OKLAHOMA CITY, Oklahoma (LifeSiteNews) – The pro-life governor of Oklahoma warned Native American tribes not to exploit their sovereignty to set up abortion facilities on reservations as a way to avoid the state’s laws against abortion.
Republican Governor Kevin Stitt told Fox News on Sunday that he has heard “rumblings” that some reservations may try to host abortionists so people can get around the state’s pro-life laws. He signed a “Life at Conception” law in April that makes it a felony to commit an abortion. In May, he signed a Texas-style heartbeat bill that allows for private lawsuits against people who aid or abet others in getting abortions.
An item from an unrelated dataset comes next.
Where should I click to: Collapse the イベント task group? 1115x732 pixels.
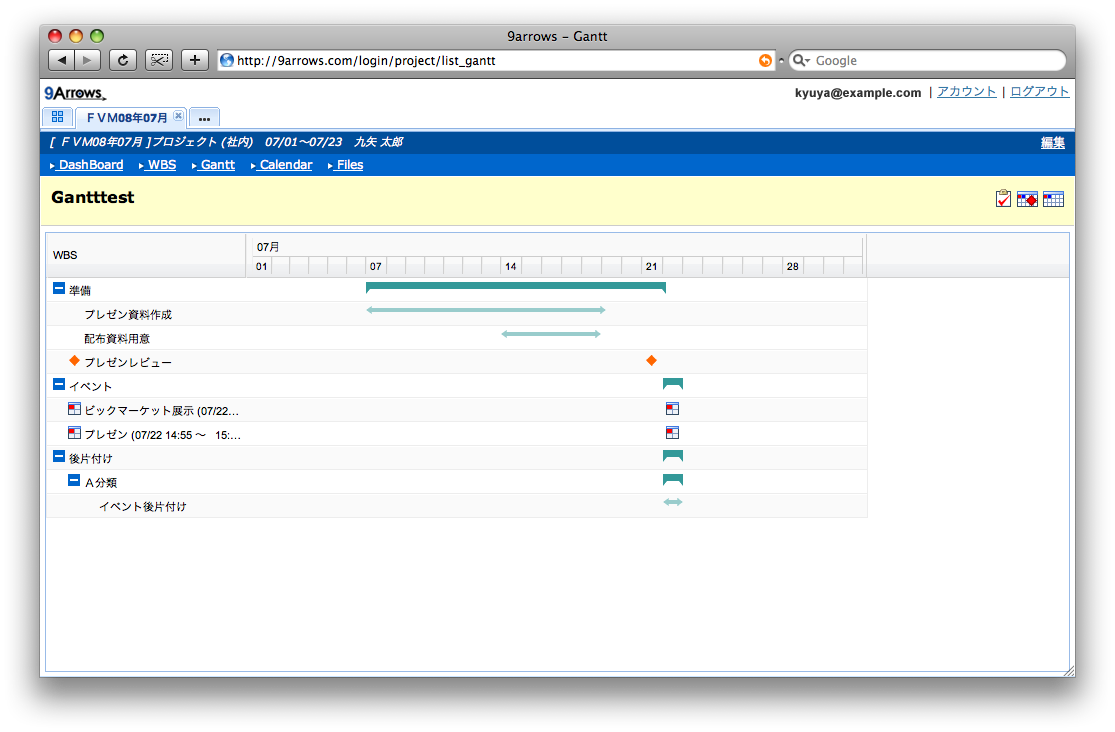[59, 384]
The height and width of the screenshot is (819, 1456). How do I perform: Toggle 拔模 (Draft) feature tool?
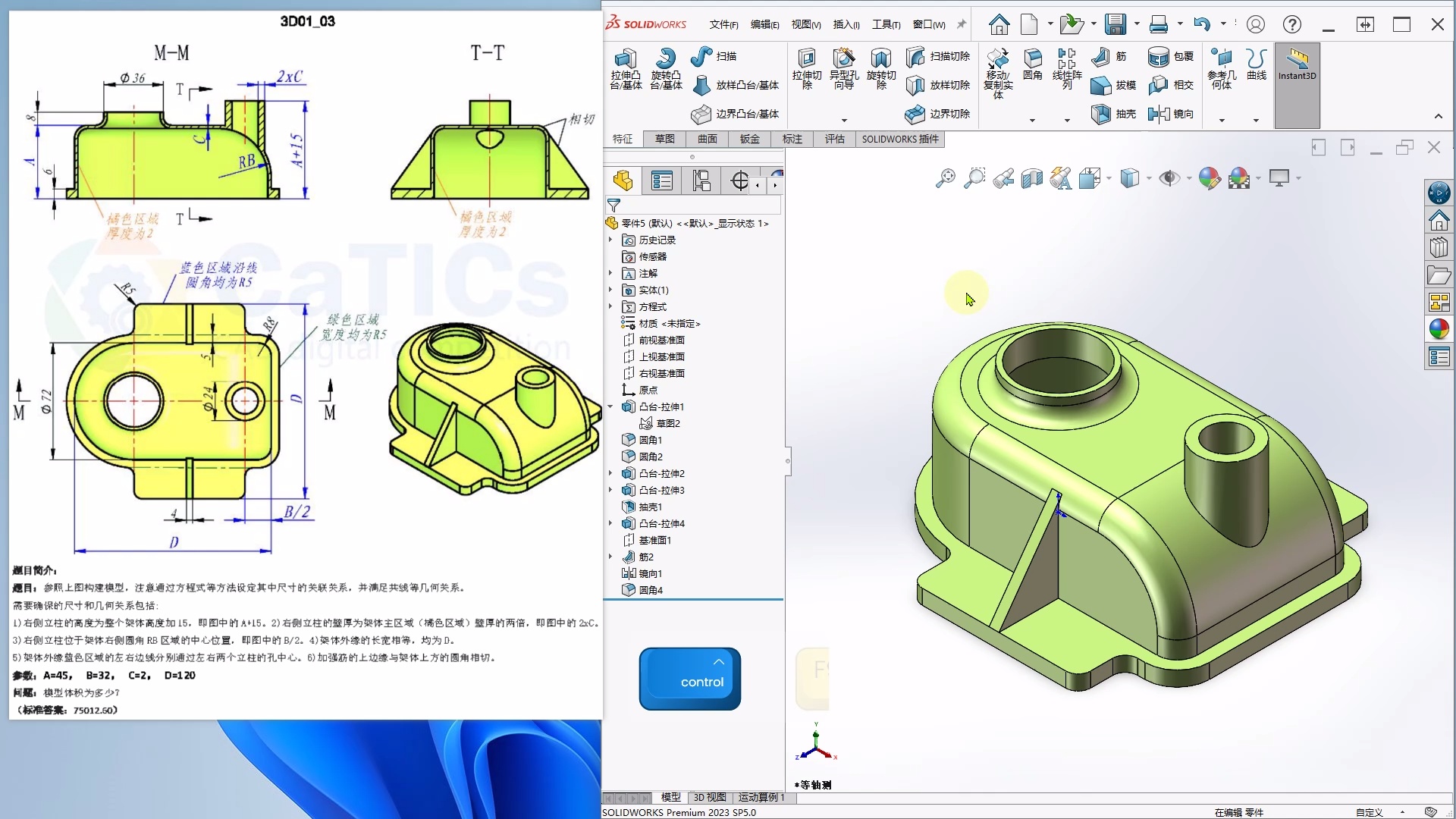point(1111,86)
A 2020 Supreme Court decision written by Justice Neil Gorsuch and supported by four liberal justices, Ruth Bader Ginsburg, Stephen Breyer, Sonia Sotomayor and Elena Kagan, practically gave tribal sovereignty to half the state of Oklahoma. The Supreme Court has under consideration a new case this summer that will consider the scope the McGirt decision. Only tribal and federal officials can now prosecute crimes on tribal lands.
“You know, the tribes in Oklahoma are super liberal. They go to Washington, D.C. They talk to President Biden at the White House. They kind of adopt those strategies,” Stitt told Shannon Bream. “So, yeah, we think that there’s a possibility that some tribes may try to set up abortion on demand. They think that you can be 1/1,000th tribal member and not have to follow the state law. And so, that’s something that we’re watching.”
Stitt himself is an enrolled member of the Cherokee Nation.
“Oklahomans will not take – will not think very well of that if the tribes try to start up abortion clinics, abortion on demand in eastern Oklahoma because the expansion of tribal lands includes the city of Tulsa,” he said.
The governor has said the Supreme Court decision has led to problems policing crime. Jimmy McGirt, who challenged Oklahoma’s authority, had “convictions for first-degree rape by instrumentation, lewd molestation and forcible sodomy,” according to NPR. “[A] federal jury later convicted McGirt, who was sentenced to life imprisonment.”
The current Supreme Court case involves a man named Victor Manuel Castro-Huerta who “was convicted in Oklahoma state court of child neglect, and he was sentenced to 35 years.” He is not a Native American. “The victim, his stepdaughter, is Native American, and the crime was committed within the Cherokee Reservation,” legal website Oyez.org explained.
“Castro-Huerta challenged his conviction, arguing that under the Supreme Court’s 2020 decision in McGirt v. Oklahoma, which held that states cannot prosecute crimes committed on Native American lands without federal approval,” the legal website explained.
A ruling that affirms Oklahoma’s ability to prosecute crimes committed by non-Native Americans on tribal lands would make it more difficult for tribes to set up abortion facilities.